ArmeniaNow.com, Armenia - Jan 10, 2008
By Aris Ghazinyan
ArmeniaNow reporter

“Despite the fact that every conflict is individual, Nagorno-Karabakh and Kosovo have much in common,” Armenia’s Foreign Minister Vardan Oskanian stressed at a press conference on January 9.

Thus, Oskanian voiced the position of official Yerevan regarding U.S. Undersecretary of State Nicholas Burns’ statement at the Madrid summit of OSCE Foreign Ministers last November. The American diplomat said then that “any agreements that would be reached on Kosovo could not be applied to other conflicts.”

“The Nagorno-Karabakh conflict acquired a military component after the start of ethnic cleansings and Armenian pogroms in the Azerbaijani town of Sumgait,” the minister said. “It is these tragic events that are a major argument for the impossibility of Nagorno-Karabakh’s being part of Azerbaijan. From this point of view, the conflicts are similar and the only difference here is that ethnic cleansings in Kosovo were stopped by NATO, and in the case with Nagorno-Karabakh we did it ourselves.”

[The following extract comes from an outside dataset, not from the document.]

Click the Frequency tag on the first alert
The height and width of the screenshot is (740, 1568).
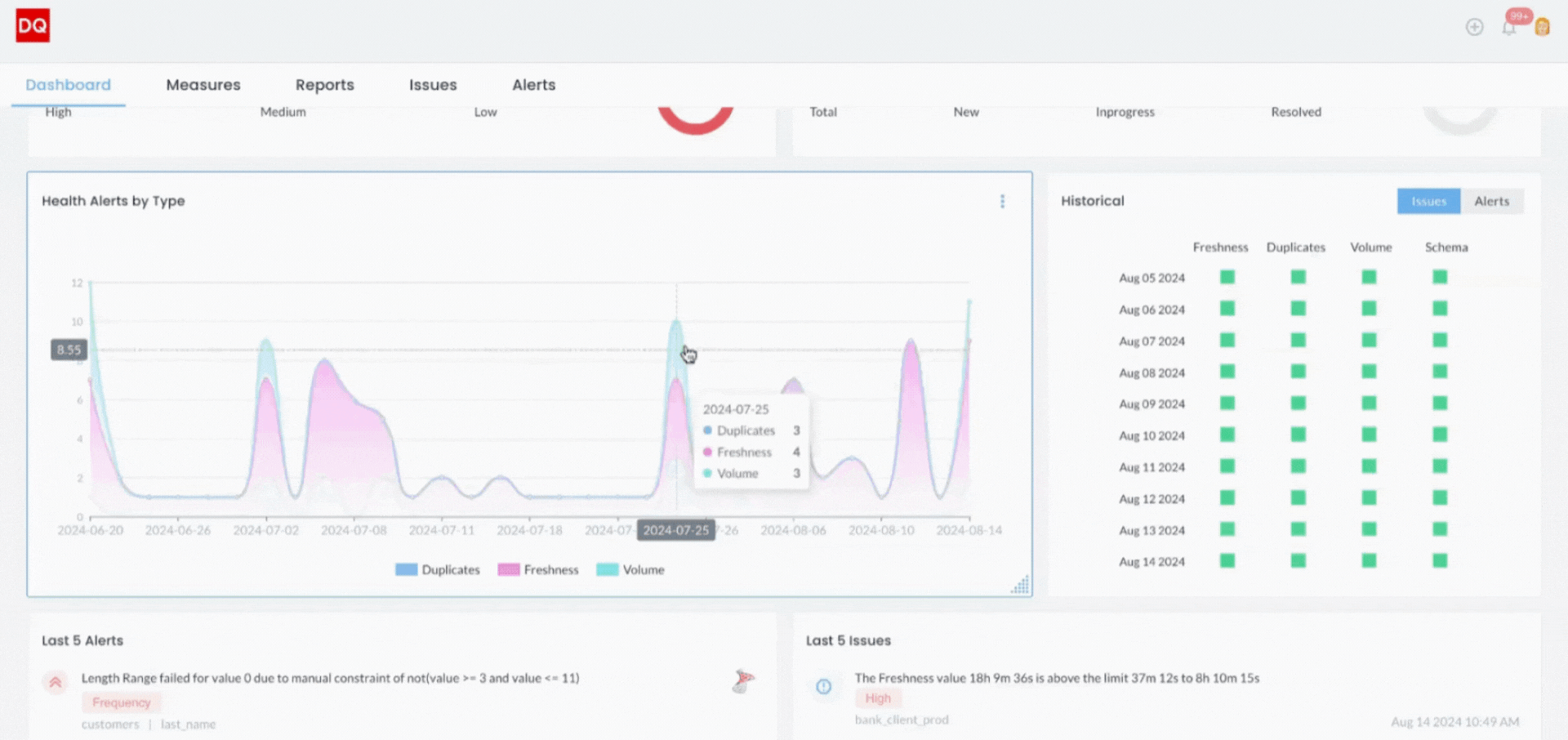click(x=121, y=702)
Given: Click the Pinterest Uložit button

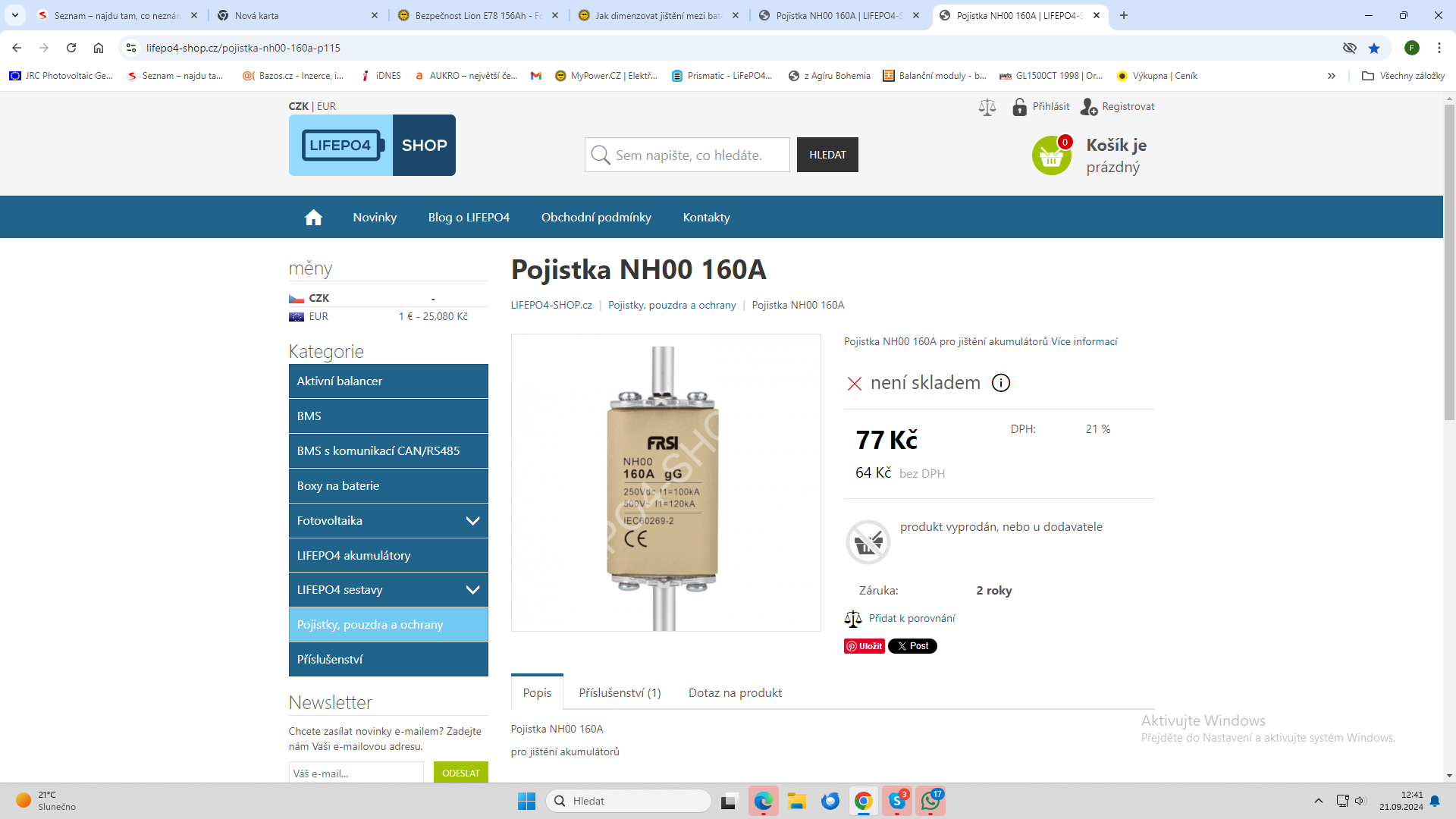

According to Oskanian, if it is assumed that Kosovo cannot return under Serbia’s control because of the ethnic cleansings, “the same can be said about the Nagorno-Karabakh issue as well.”

Pogroms of Armenians were staged in the Azerbaijani capital’s suburban town of Sumgait on February 26-29, 1988. Whole families, including elderly people, women and children were murdered. The criminal case launched by the USSR Prosecutor General’s Office was dismissed later in view of the Soviet Union’s collapse.

Oskanian said that “the genuine cause-and-effect relation of the origin of the Nagorno-Karabakh conflict” will be presented to the international community this year as Armenians in Armenia and the Nagorno-Karabakh Republic will be holding various events to mark the 20th anniversary of the Sumgait massacre.